### Data in this exercise ###
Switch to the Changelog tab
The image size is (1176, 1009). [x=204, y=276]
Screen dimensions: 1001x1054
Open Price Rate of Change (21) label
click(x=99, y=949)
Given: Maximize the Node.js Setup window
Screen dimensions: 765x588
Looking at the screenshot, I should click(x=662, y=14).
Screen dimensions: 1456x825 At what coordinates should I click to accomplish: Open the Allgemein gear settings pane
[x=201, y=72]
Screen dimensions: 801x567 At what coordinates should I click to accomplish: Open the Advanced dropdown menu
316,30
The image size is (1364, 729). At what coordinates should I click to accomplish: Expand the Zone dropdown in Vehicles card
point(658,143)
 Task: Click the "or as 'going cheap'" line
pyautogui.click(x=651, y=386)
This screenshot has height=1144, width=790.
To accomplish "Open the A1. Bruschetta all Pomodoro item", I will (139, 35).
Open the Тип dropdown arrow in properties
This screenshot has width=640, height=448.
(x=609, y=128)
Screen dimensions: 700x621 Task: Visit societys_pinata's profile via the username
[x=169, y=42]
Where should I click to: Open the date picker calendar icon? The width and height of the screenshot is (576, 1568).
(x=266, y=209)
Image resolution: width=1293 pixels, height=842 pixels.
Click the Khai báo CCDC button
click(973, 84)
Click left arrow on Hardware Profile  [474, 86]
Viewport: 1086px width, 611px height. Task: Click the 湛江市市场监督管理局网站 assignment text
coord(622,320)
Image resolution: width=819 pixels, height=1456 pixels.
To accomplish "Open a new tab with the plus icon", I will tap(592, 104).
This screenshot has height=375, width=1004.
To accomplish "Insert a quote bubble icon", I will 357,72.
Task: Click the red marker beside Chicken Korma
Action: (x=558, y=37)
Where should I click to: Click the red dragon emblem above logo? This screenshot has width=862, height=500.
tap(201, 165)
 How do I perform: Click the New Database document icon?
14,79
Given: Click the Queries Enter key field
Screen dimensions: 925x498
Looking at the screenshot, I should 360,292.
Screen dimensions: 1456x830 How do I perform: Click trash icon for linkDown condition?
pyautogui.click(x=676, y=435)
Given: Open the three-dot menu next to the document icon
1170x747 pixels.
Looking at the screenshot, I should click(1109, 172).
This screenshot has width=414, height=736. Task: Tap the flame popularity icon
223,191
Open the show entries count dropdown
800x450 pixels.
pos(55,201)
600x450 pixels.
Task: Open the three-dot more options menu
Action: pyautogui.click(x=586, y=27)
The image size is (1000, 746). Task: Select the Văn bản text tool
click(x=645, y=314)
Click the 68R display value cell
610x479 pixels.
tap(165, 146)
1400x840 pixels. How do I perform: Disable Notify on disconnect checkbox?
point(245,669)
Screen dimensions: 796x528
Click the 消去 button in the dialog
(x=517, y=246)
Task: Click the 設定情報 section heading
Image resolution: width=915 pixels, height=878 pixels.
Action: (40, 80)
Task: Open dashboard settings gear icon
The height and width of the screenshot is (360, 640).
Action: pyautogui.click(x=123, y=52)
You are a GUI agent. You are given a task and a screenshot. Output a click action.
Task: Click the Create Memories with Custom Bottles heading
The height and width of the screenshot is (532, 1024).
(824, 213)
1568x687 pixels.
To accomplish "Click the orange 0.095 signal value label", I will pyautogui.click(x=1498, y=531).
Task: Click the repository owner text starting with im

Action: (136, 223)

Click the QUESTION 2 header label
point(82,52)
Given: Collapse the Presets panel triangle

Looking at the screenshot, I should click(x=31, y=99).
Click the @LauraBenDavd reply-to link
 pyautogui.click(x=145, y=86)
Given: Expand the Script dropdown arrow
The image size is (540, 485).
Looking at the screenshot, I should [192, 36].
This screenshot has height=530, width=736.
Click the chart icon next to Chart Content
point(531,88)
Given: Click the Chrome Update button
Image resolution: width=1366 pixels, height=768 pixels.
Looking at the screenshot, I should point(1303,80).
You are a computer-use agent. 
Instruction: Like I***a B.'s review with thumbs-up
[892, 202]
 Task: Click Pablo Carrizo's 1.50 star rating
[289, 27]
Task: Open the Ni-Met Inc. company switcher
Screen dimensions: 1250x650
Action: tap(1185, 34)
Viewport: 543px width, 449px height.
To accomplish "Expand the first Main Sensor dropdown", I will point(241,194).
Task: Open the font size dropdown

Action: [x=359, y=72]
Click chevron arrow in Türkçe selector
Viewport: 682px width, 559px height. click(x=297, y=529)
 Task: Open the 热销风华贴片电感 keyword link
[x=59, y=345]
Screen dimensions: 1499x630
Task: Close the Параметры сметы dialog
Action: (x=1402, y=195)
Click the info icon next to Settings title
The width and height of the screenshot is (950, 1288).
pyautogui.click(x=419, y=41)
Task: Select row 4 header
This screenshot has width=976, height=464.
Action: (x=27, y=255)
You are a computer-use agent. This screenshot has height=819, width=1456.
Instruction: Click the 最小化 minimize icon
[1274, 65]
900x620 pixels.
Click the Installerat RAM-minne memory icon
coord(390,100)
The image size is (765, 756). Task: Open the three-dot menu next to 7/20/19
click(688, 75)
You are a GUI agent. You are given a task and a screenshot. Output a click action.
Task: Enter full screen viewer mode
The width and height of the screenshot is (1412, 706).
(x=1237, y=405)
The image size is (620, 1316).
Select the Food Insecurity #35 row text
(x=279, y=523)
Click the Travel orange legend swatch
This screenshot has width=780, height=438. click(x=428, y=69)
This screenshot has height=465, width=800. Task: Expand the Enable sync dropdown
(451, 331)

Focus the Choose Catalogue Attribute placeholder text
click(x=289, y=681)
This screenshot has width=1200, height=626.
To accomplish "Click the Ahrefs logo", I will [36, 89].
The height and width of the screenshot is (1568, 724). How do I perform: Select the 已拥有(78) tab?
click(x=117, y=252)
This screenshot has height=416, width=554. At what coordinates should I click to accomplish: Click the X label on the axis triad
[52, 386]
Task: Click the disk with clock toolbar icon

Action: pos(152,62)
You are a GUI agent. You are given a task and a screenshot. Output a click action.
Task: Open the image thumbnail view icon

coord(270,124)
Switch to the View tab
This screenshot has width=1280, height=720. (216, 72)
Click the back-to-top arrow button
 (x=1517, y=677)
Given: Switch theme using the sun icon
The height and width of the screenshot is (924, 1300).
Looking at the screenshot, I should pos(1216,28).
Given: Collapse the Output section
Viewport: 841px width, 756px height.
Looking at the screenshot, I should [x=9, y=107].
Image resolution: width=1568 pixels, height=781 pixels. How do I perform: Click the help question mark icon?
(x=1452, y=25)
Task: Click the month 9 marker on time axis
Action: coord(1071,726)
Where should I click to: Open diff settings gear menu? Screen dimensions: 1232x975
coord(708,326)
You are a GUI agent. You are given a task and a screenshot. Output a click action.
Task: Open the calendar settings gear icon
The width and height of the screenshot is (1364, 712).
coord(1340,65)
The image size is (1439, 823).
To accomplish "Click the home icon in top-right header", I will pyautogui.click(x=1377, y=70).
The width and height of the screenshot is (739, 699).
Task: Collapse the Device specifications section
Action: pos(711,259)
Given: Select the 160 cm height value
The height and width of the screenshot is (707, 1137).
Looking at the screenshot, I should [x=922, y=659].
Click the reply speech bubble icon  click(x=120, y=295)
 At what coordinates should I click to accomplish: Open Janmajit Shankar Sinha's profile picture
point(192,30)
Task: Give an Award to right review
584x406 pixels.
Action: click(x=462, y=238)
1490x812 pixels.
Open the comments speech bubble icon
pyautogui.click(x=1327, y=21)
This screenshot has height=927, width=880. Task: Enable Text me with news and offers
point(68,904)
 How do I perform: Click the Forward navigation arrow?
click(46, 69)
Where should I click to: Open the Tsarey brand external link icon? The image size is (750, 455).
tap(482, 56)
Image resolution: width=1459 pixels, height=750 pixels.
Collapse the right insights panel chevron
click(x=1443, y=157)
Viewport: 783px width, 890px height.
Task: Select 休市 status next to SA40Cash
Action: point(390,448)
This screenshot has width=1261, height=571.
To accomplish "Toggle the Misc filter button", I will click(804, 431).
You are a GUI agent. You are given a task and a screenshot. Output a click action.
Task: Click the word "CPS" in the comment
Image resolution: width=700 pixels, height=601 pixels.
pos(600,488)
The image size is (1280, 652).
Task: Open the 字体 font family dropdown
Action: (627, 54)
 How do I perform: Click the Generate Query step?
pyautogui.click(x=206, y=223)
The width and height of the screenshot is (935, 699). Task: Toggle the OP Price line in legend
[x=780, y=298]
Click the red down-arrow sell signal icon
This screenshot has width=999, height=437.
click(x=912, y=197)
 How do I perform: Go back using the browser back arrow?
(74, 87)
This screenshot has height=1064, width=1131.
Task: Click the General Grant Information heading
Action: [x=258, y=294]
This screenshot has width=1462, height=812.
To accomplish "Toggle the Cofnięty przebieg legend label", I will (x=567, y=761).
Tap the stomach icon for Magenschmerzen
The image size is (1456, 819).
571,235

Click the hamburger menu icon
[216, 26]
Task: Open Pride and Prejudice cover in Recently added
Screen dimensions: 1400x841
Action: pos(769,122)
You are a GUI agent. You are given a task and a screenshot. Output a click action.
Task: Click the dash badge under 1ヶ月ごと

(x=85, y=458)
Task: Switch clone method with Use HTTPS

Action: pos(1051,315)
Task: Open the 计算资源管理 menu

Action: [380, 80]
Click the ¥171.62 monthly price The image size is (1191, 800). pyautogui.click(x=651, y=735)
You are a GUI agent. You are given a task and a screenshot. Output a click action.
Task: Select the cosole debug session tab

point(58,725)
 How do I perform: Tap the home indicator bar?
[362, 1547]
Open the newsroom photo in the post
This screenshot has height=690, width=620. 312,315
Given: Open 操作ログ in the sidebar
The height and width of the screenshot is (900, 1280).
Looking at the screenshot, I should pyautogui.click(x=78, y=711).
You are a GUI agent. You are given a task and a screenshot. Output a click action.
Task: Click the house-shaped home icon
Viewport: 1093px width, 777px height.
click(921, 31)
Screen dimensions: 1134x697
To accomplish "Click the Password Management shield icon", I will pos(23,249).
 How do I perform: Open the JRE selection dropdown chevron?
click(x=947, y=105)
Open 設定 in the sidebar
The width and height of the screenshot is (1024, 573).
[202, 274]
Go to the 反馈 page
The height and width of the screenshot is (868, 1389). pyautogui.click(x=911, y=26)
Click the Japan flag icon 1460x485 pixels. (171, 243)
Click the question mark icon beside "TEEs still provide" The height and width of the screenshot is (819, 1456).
###
Copy out each line of the data above, exactly, if it lies between the line holding "The width and height of the screenshot is (1412, 706)." and the line holding "The image size is (1439, 823).", inclusive; copy no other line.

# Result of the task:
The width and height of the screenshot is (1412, 706).
(x=1237, y=405)
The image size is (620, 1316).
Select the Food Insecurity #35 row text
(x=279, y=523)
Click the Travel orange legend swatch
This screenshot has width=780, height=438. click(x=428, y=69)
This screenshot has height=465, width=800. Task: Expand the Enable sync dropdown
(451, 331)

Focus the Choose Catalogue Attribute placeholder text
click(x=289, y=681)
This screenshot has width=1200, height=626.
To accomplish "Click the Ahrefs logo", I will [36, 89].
The height and width of the screenshot is (1568, 724). How do I perform: Select the 已拥有(78) tab?
click(x=117, y=252)
This screenshot has height=416, width=554. At what coordinates should I click to accomplish: Click the X label on the axis triad
[52, 386]
Task: Click the disk with clock toolbar icon

Action: pos(152,62)
You are a GUI agent. You are given a task and a screenshot. Output a click action.
Task: Open the image thumbnail view icon

coord(270,124)
Switch to the View tab
This screenshot has width=1280, height=720. (216, 72)
Click the back-to-top arrow button
 (x=1517, y=677)
Given: Switch theme using the sun icon
The height and width of the screenshot is (924, 1300).
Looking at the screenshot, I should pos(1216,28).
Given: Collapse the Output section
Viewport: 841px width, 756px height.
Looking at the screenshot, I should [x=9, y=107].
Image resolution: width=1568 pixels, height=781 pixels. How do I perform: Click the help question mark icon?
(x=1452, y=25)
Task: Click the month 9 marker on time axis
Action: coord(1071,726)
Where should I click to: Open diff settings gear menu? Screen dimensions: 1232x975
coord(708,326)
You are a GUI agent. You are given a task and a screenshot. Output a click action.
Task: Open the calendar settings gear icon
The width and height of the screenshot is (1364, 712).
coord(1340,65)
The image size is (1439, 823).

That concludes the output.